Oracle Semantic Search using Vectors on Iceberg Tables

Posted on

In my previous blog posts I’ve explored how to use Iceberg Tables and how to integrate these in with your Data Lake. Additionally, I showed how to setup your Oracle Data Lake (Database) to access the data stored in Iceberg Tables stored in OCI Object Storage. To access this Iceberg Table data from the Oracle Database we created an External Table. This allows us to query the Iceberg Table data as if it was internal to the database. With all new releases there is continuous improvement in the features and to make them easier to use. One such new feature (as of 23.26.1) is the ability to read vector data types from an External Table. This new feature is called or referred to as ‘Vectors on Ice’.

With Oracle Database External Tables now supporting vector embedding stored in Iceberg Tables, means you can generate vector embeddings with your preferred embedding model (external to Oracle using your faviourite tool/library), store them in Iceberg Tables in cloud object storage (OCI Object Storage, AWS S3, etc.), and run semantic search from Oracle AI Database, accessing vector data stored within the database and externally with the minimum of data movement and with similar SQL queries.

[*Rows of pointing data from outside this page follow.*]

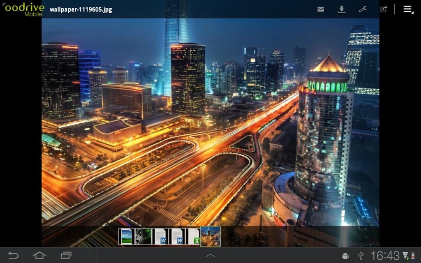Go to Android home screen

pyautogui.click(x=39, y=255)
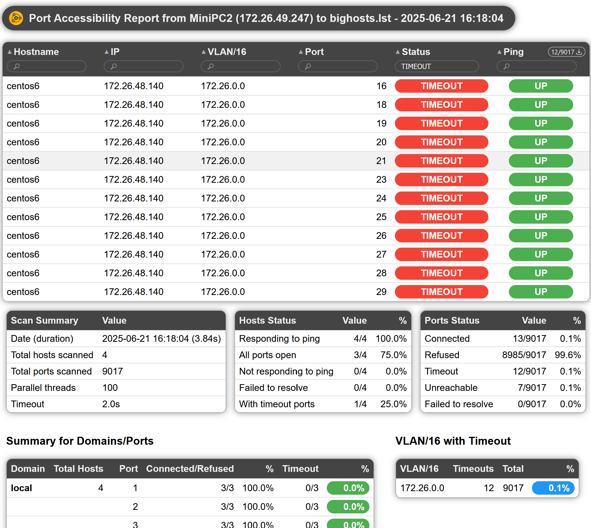Download the 12/9017 filtered results

tap(566, 52)
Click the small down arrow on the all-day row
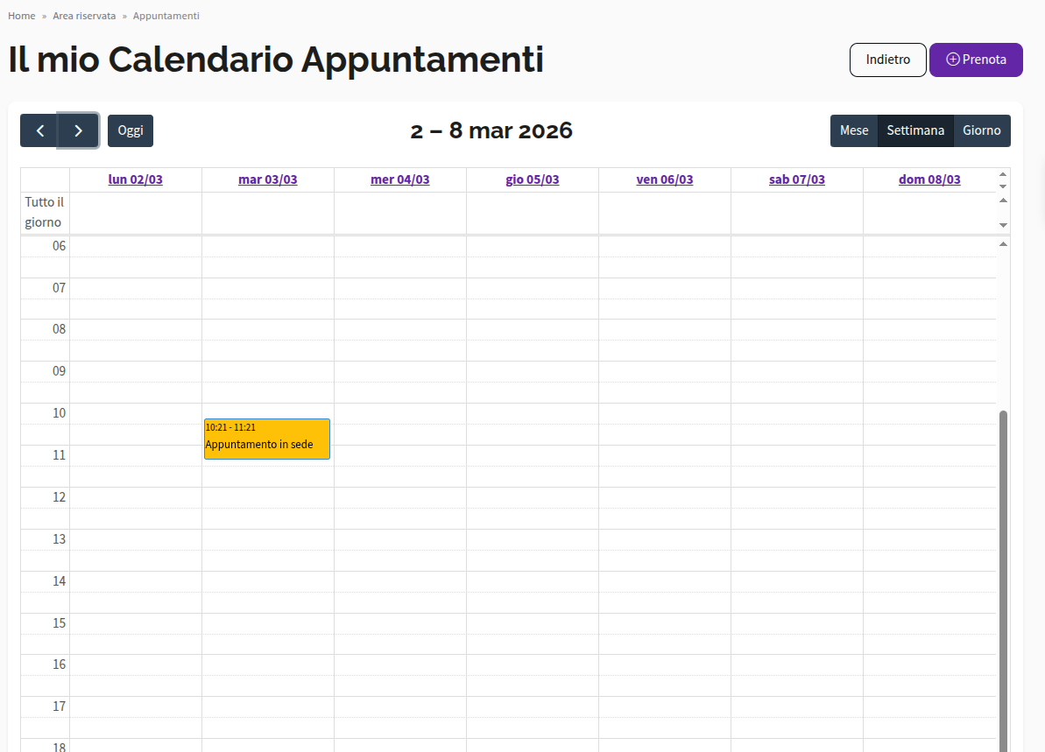This screenshot has height=752, width=1045. [x=1003, y=225]
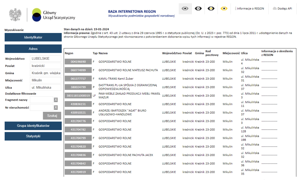Open the Statystyki section
302x180 pixels.
click(x=33, y=136)
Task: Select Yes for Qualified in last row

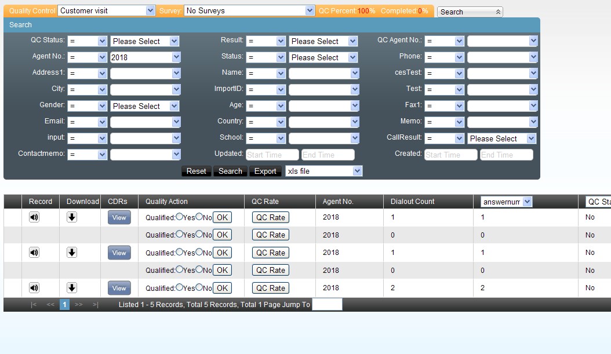Action: pos(179,287)
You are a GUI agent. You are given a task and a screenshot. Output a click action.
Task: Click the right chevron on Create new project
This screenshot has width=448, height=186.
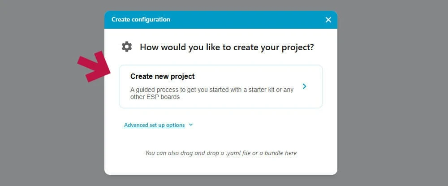click(x=304, y=87)
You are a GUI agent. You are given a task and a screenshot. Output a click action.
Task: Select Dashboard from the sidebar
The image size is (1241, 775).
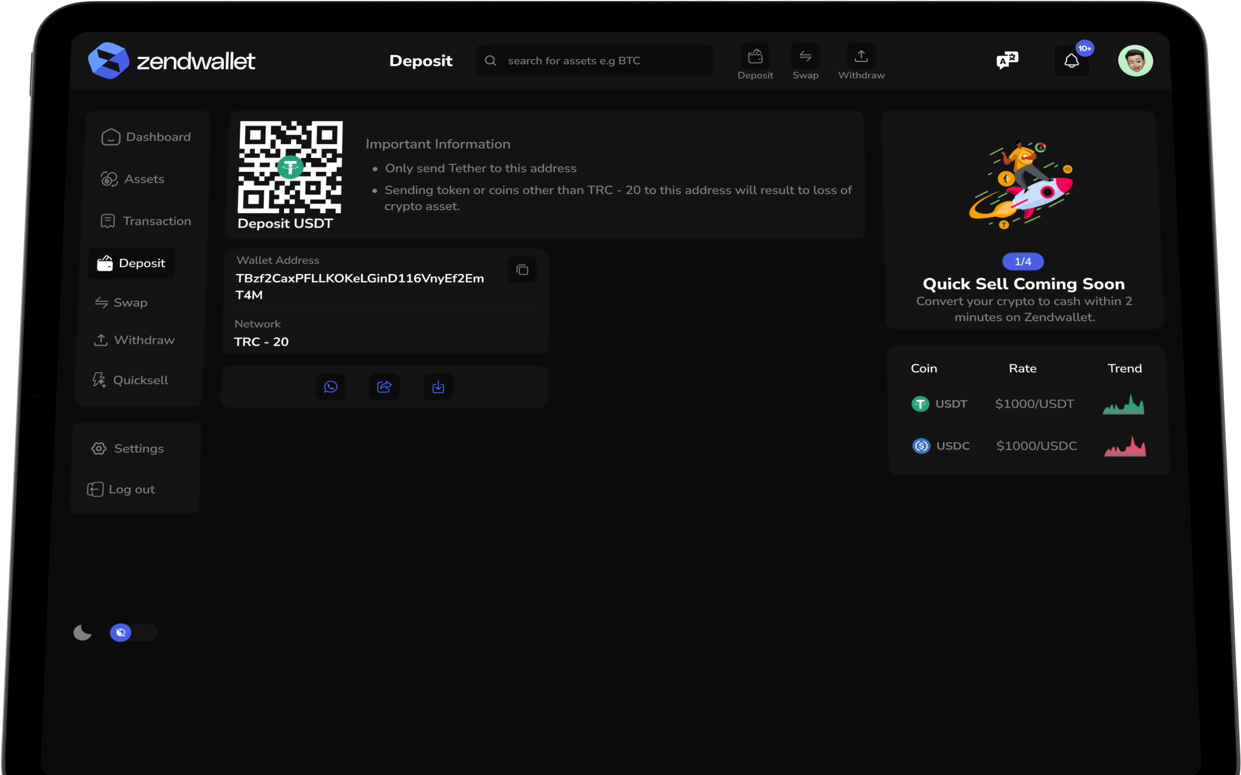coord(158,136)
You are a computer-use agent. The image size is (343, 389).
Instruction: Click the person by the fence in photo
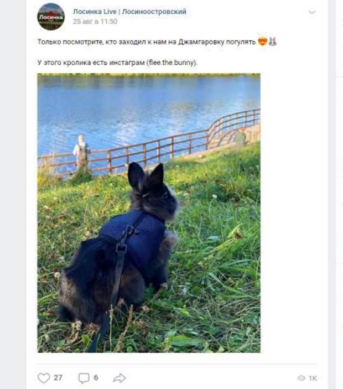(x=81, y=151)
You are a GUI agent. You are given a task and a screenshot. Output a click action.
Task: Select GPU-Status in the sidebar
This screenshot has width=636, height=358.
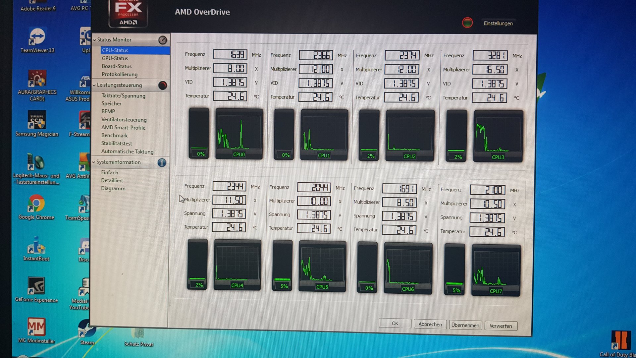tap(115, 58)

Summary: Vectors on Ice lets you ask semantic questions of your data lake using the same SQL and vector search tooling you already use in Oracle Database, without copying or moving the data.

Oracle vector indexes can be created to speed up semantic search over the vectors in the Iceberg Tables. You don’t need to copy Iceberg data into an Oracle Database to use them or to update the Vector Index. The vector indexes are stored standalone in the database and (depending on the type of Vector Index used) can automatic sync as data is added to the files on Object Storage. The syncing of the Vector Index is not immediately updated but is updated based on a background process, so you can look on this index being eventually consistent. In might happen fairly quickly or during large write periods in might take seconds to a few minutes to get fully up-to-date.

Let’s have a look at an example of this. The following example builds upon my example in my previous posts which walked through the setup sets needed for gaining access to Object Storage, etc

CREATE TABLE IF NOT EXISTS external_vector_file
(
id VARCHAR(10) PRIMARY KEY,
text_desc VARCHAR2(1000),
vec_embedding VECTOR(1024, float32)
)
ORGANIZATION EXTERNAL
(
TYPE ORACLE_BIGDATA
DEFAULT DIRECTORY DATA_PUMP_DIR
ACCESS PARAMETERS
(
com.oracle.bigdata.credential.name=OCI_CRED
com.oracle.bigdata.fileformat=parquet
com.oracle.bigdata.access_protocol=iceberg
)
LOCATION ('<path-to-iceberg-table>/metadata/v1.metadata.json')
)
REJECT LIMIT UNLIMITED;

and to create a Vector Index on this external file

CREATE VECTOR INDEX external_vector_file_idx_ivf
ON external_vector_file (vec_embedding)
ORGANIZATION NEIGHBOR PARTITIONS;

We can now run our SQL queries on this external vector data. This query assumes we have the same vector embedding model loaded into the database.

SELECT id,
text_desc,
vector_distance(vec_embedding,
vector_embedding(my_onnx_model using :INPUT_TERM as data) DIST
FROM external_vector_file
ORDER BY DIST
FETCH FIRST 10 ROWS ONLY;

Why is this important? This allows organisations that already store vectors or embeddings in Iceberg Tables, as part of an existing ML pipeline, and who want to query them, performing semantic search, alongside the data in their Oracle Database, can now do so with the minimum of setup. This brings the benefits of Semantic Search to a wider audience within the organisation.